Work instructions:
1) The comment on race and discrimination below names several other groupings that people are discriminated between, which the writer compares to visual inherited differences. List all of them.
2) In the comment on race and discrimination below, shorten the paragraph beginning "The problem seems to stem from two perspectives" and keep its main facts.

Quoted passage:
+--
The debate of whether a .008 percent genetic different between populations defines a race seems to be less meaningful to me than the debate of what is our responsibly to a race of people that are discriminated against based on visual inherited differences and are those differences any more valid than the discriminations between groups such as sex, social class, formal education, BMI, or GMI (geek mass index:), etc.

The problem seems to stem from two perspectives; How do you want to identify yourself and how are you forced(or allowed) ,by others, to identify yourself. Most certainly there are many people who are not allowed to celebrate in the [fill in the group] pride event.

The measure of how much it hurts you based this inclusion or exclusion seems to be where we need some consideration. Does anyone have the right to create an identification, create entitlement only for that group, and than exclude others from that group even though it will cause hurt to others that are included or excluded?

What is the right of the individual to force exclusion of another from this categorization while creating preferential treatment for only those they allow to be categorized as such.

Government is still fully behind inherited entitlement based on generics alone and does it under the justification that there is inherit discrimination that must be compensated for or in some cases simply entitlement for no other reason than that .008% genetic difference.

Until this is no longer practiced there will continue to be people on the outside looking in and others that feel that being on the inside is an injustice through no fault and that its unfair.
+--
Exercise data:
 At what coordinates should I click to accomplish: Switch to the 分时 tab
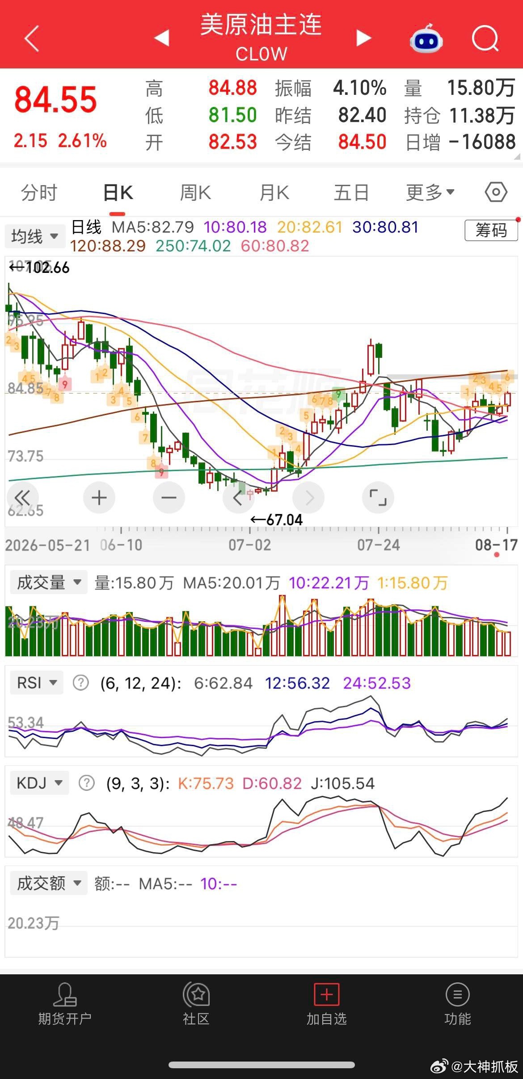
+--
Solutions per task:
1) sex, social class, formal education, BMI, GMI (geek mass index)

2) The problem comes from two perspectives: how you want to identify yourself, and how others force or allow you to identify yourself. Many people are not allowed to celebrate in a given group's pride event.